Several dictionaries I checked did not include it, and one that did gave an incorrect explanation of the meaning:
put one's pants on one leg at a time
〔米話〕人間らしい間違いを犯す, 「ズボンの片足に両足を突っ込む」
This definition is an amateurish misreading of the English. The correct meaning is shown by the following examples from the Web:
The important thing, to remember, is that it is one thing for individuals to quote from his works like they were the gospel but it is another to realize that Crowley, like every one else, put his pants on one leg at a time. He was still only a man.

It was surgically removed when the muscle wall around it was strengthened. This all makes him sound like some superman.

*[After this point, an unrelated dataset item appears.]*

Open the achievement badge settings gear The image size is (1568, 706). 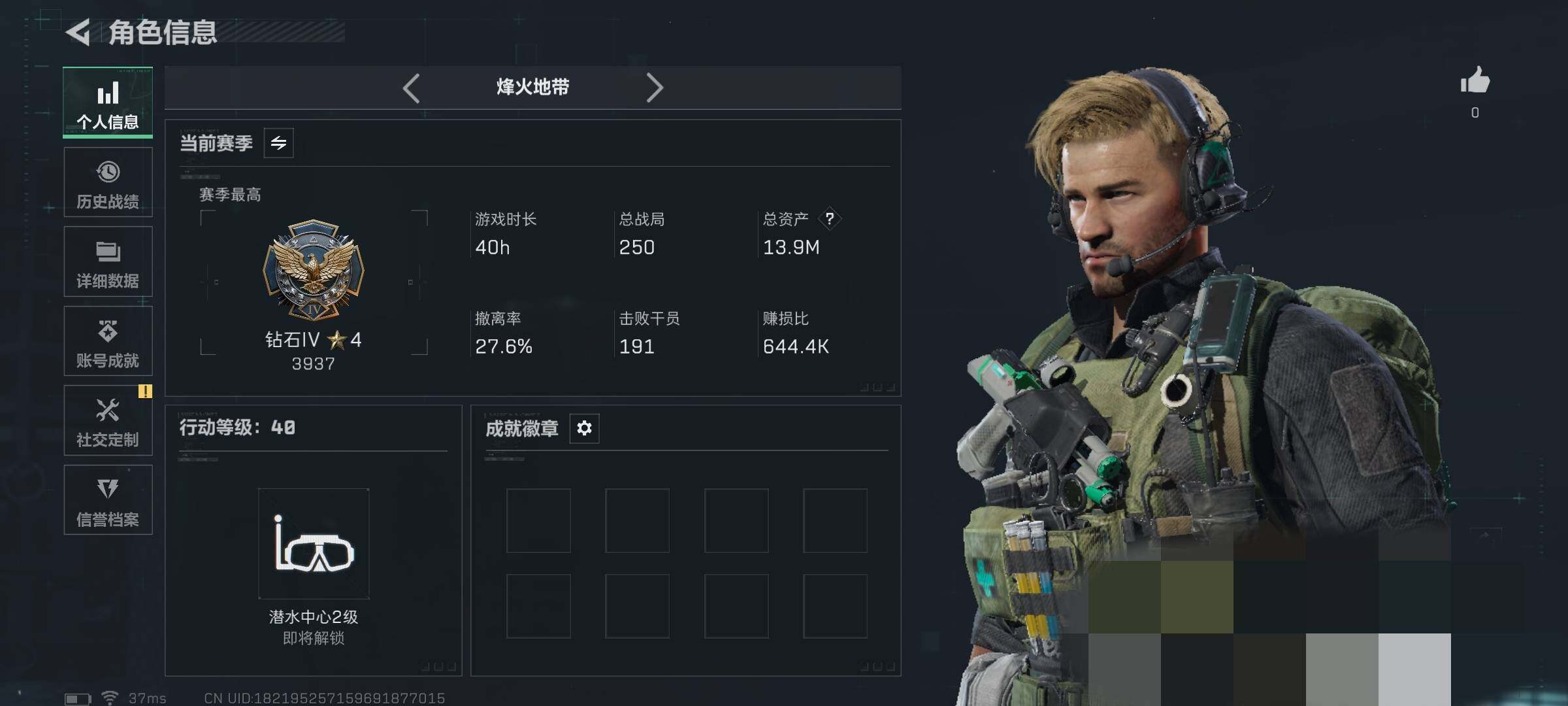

In the end, though, doesn't he put his pants on one leg at a time like everyone else?

King George too, it was said, "put his pants on one leg at a time." We want our leaders to be "one of us."

He is at once average and uncommon: average in that he puts his trousers on one leg at a time like every other man, yet, uncommon in his courage, ability and determination to defend his beliefs.

It may well be time that the poor boy learned how to put his trousers on one leg at a time, like the rest of us.
There weren't many hits for "trousers," suggesting that the above dictionary is correct at least in labeling the expression American.

Later, I found another dictionary, 最新英語情報辞典 published by 小学館, with a correct definition:
put one's pants on one leg at a time
((米俗))(有名人や偉い人が)他の人と変わらない;みんなと同じである.